Упомянутая здесь "новая квартира" -- снятая на паях с А. Койранским в районе Волхонки11 -- была описана в стихотворении А. Я. Брюсова, посвященном Муни и Ходасевичу: "Большая комната. Осенний сад в окне. / Шуршат старинные, потертые обои, / И каждый вечер здесь в заснувшей тишине / Мы сходимся, нерадостные трое."12 (Предложенное здесь автоописание дружеского кружка -- "нерадостные трое" -- было вариабельным, как и его состав; в это же время Муни очерчивал круг ближайших друзей, исключив, кстати, из него Ходасевича: "Саша Брюсов, Саша Койранский и Саша -- я".)13

Насколько мы можем судить, отношение к революционным событиям 1905 года и степень вовлеченности в них в этот момент сделалось для Брюсова-младшего центральным пунктом самоидентификации -- в том числе и поэтической. Согласно одной из версий его мемуаров, именно недостаточный энтузиазм старшего брата сделался причиной их размолвки: "Подобно многим своим сверстникам, включился в революционную борьбу и я. Отделился от семьи, переехал на другую квартиру.
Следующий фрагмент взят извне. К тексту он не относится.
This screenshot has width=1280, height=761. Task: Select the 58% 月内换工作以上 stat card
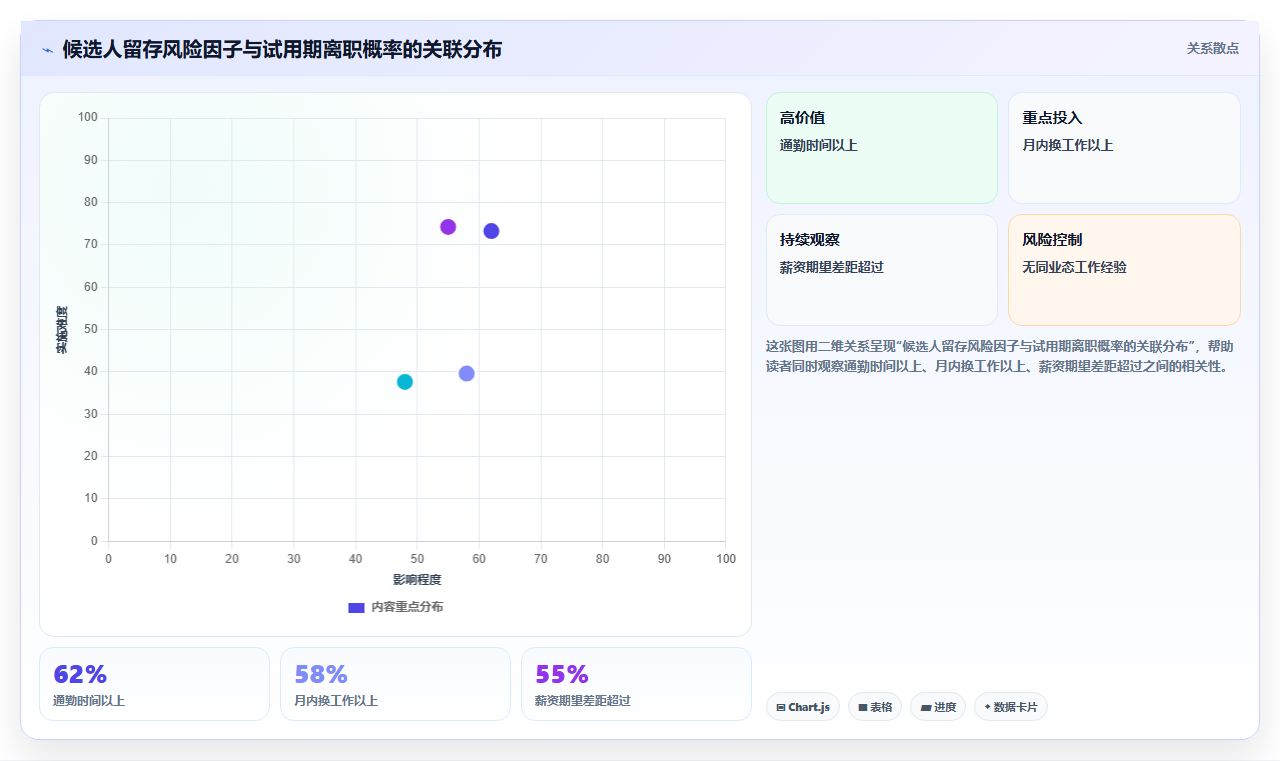(x=395, y=684)
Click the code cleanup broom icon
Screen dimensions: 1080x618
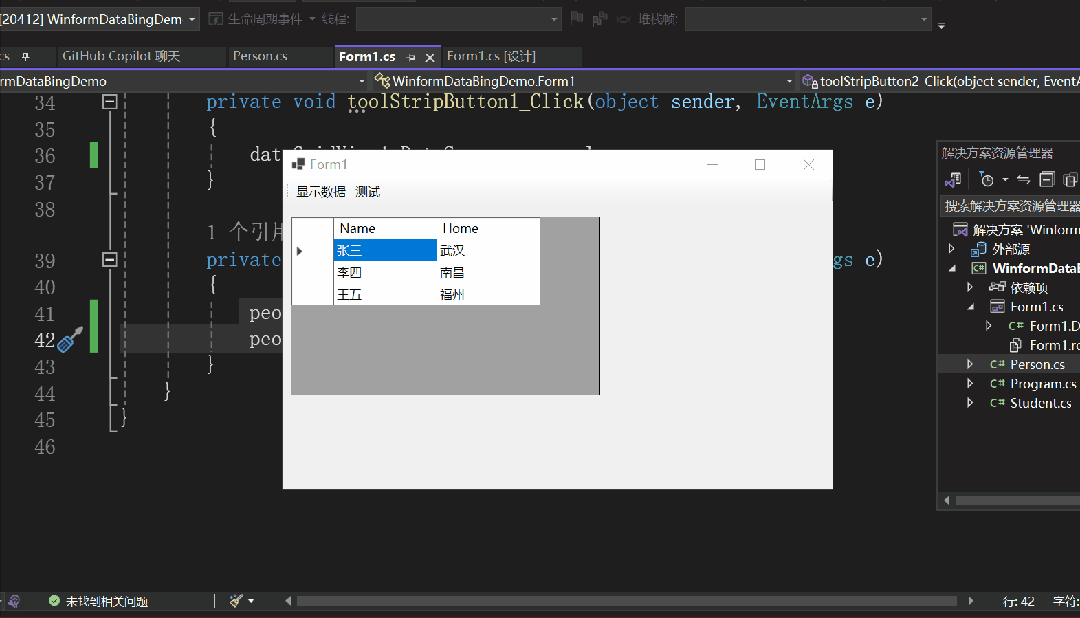(x=237, y=601)

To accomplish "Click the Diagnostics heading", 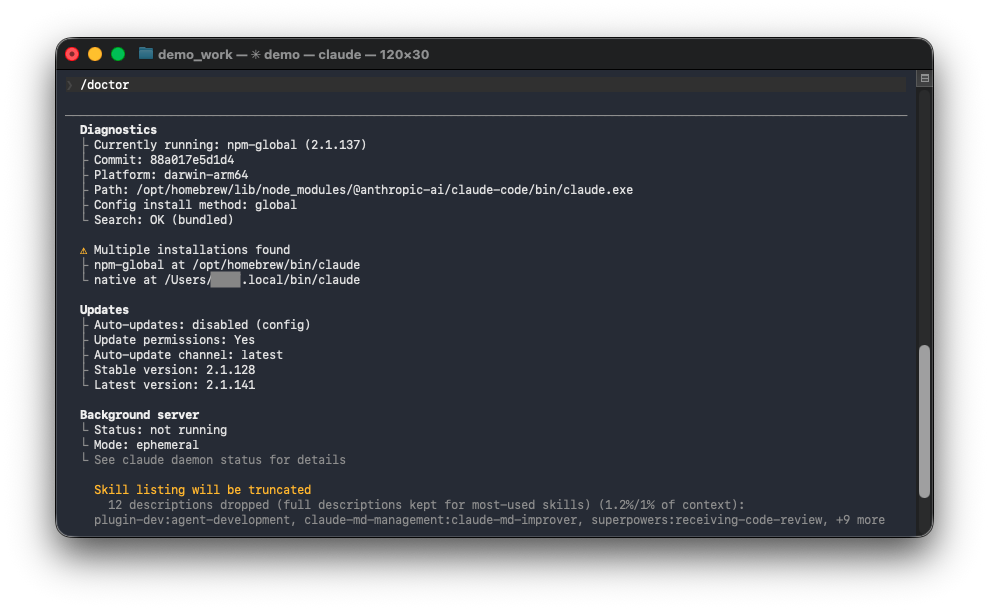I will 118,129.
В те дни у меня произошла некоторая размолвка с братом."14 В эти же дни Ходасевич посвящает бывшему однокласснику стихотворение-декларацию, фиксирующее свершившееся расхождение:

Александру Брюсову -- Владислав Ходасевич

Ты изменил ненайденной отчизне.

Бальмонт

Меня роднят с тобою дни мечтаний,

Дни первых радостей пред жертвенным огнем;

И были мы во власти обаяний,

И сон ночной опять переживали днем.

Мы жили. Протекли мгновенья снов,

И я остался прежним, чуждым искушений,

Вдали от Дьявола Общественных Основ.

Но, соблазненный, ты вступил на путь падений.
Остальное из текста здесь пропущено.